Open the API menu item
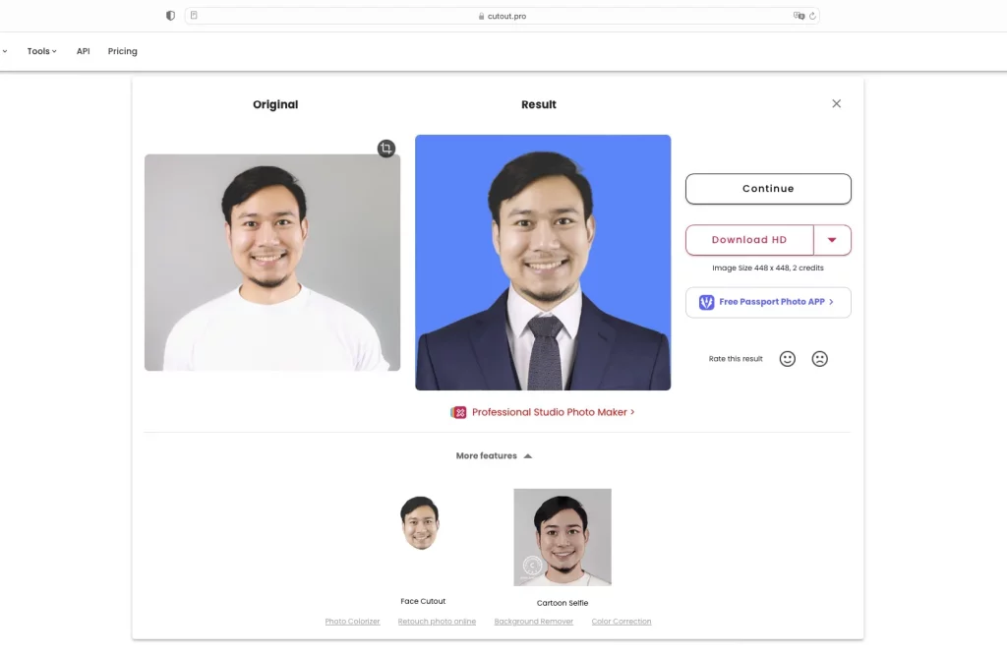This screenshot has height=658, width=1007. click(x=83, y=51)
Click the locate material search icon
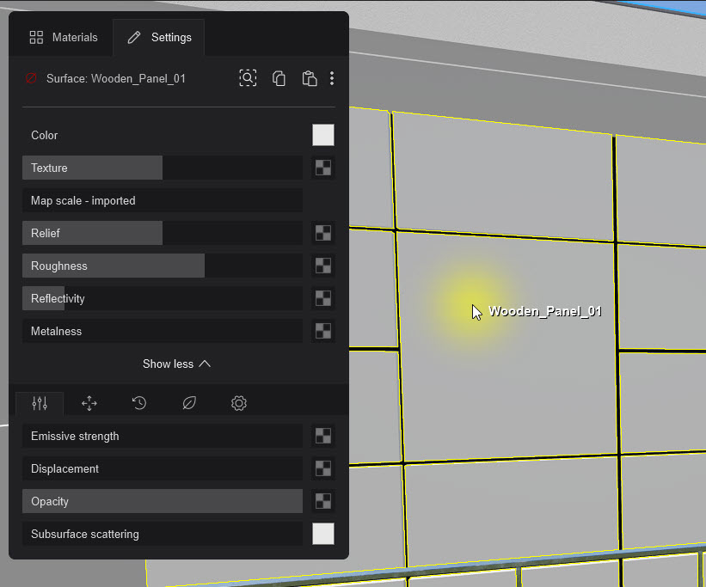This screenshot has height=587, width=706. [248, 78]

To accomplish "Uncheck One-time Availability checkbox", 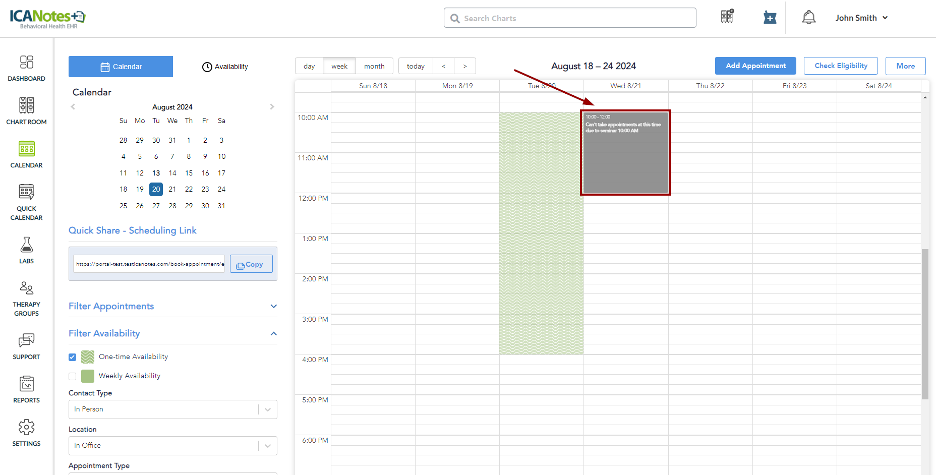I will tap(73, 357).
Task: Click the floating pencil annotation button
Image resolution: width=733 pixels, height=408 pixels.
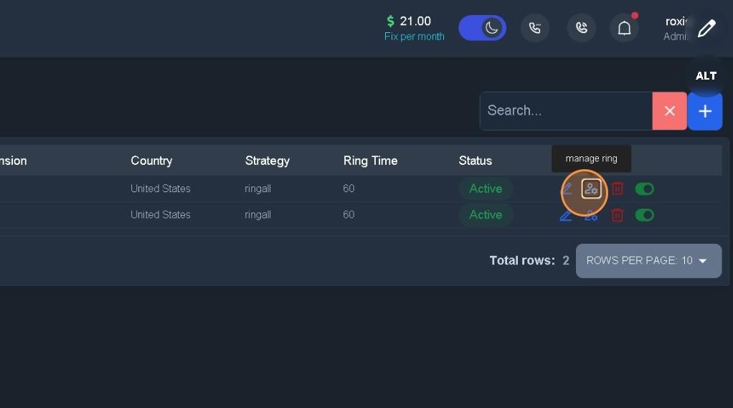Action: coord(706,28)
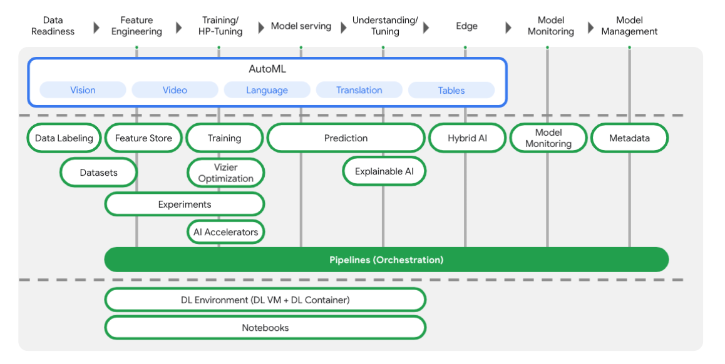Click the Data Labeling box

click(64, 138)
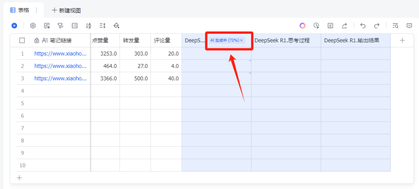The width and height of the screenshot is (419, 189).
Task: Select the DeepSeek R1.思考过程 column header
Action: coord(282,40)
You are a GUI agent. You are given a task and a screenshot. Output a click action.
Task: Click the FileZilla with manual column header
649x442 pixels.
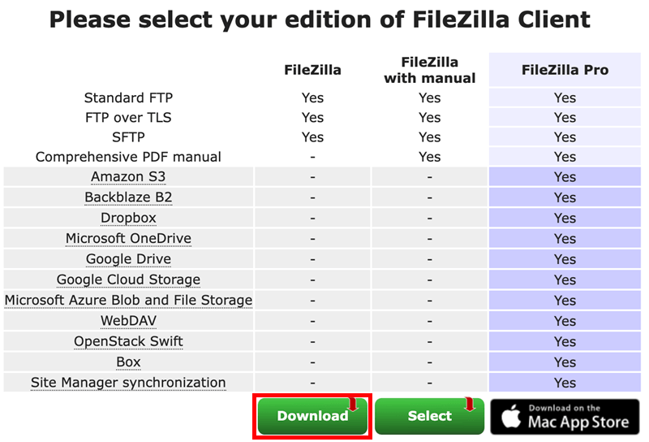tap(429, 70)
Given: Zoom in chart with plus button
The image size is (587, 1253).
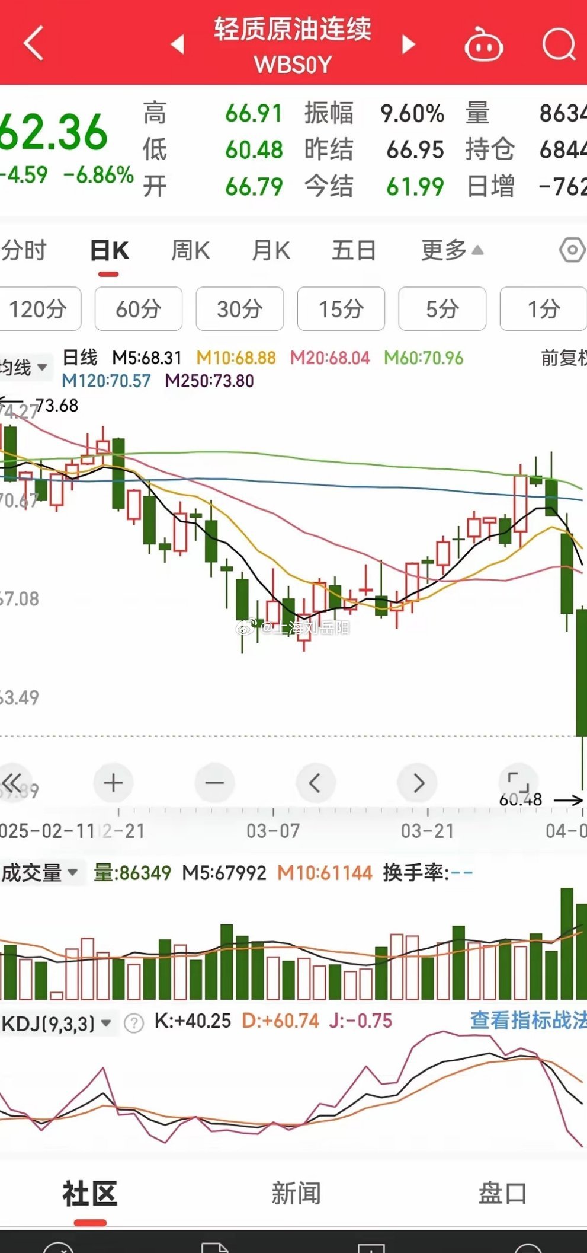Looking at the screenshot, I should click(113, 783).
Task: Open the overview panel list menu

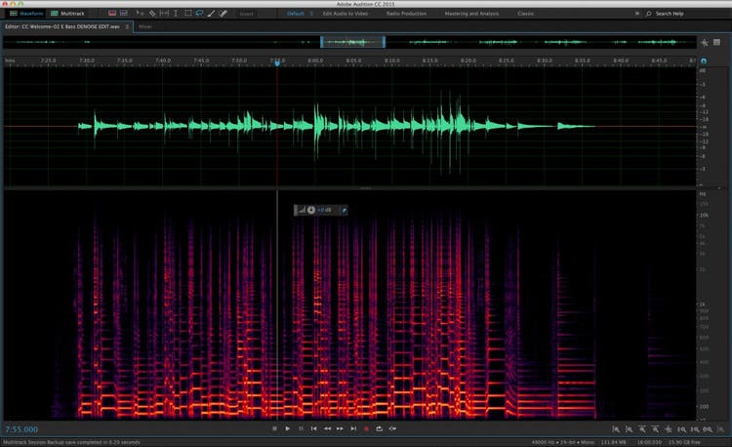Action: [716, 43]
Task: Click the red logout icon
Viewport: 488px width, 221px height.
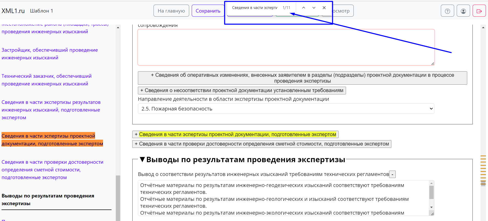Action: pos(479,11)
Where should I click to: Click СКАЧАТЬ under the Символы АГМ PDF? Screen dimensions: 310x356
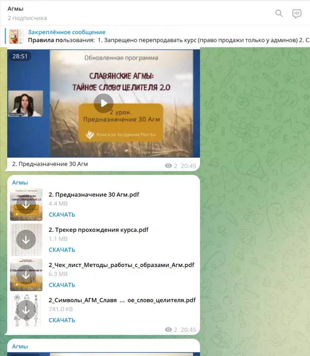[x=62, y=320]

===

◆ HOW TO COMPLETE THIS TASK ◆
Copy the entries above exactly from the line with "649x442 pixels." down to their last line, both ends included. Do not copy any pictures.

◆ FINISHED TASK ◆
649x442 pixels.
tap(429, 70)
Given: Zoom in chart with plus button
The image size is (587, 1253).
Looking at the screenshot, I should click(113, 783).
Task: Open the overview panel list menu

Action: [716, 43]
Task: Click the red logout icon
Viewport: 488px width, 221px height.
Action: pos(479,11)
Where should I click to: Click СКАЧАТЬ under the Символы АГМ PDF? Screen dimensions: 310x356
[x=62, y=320]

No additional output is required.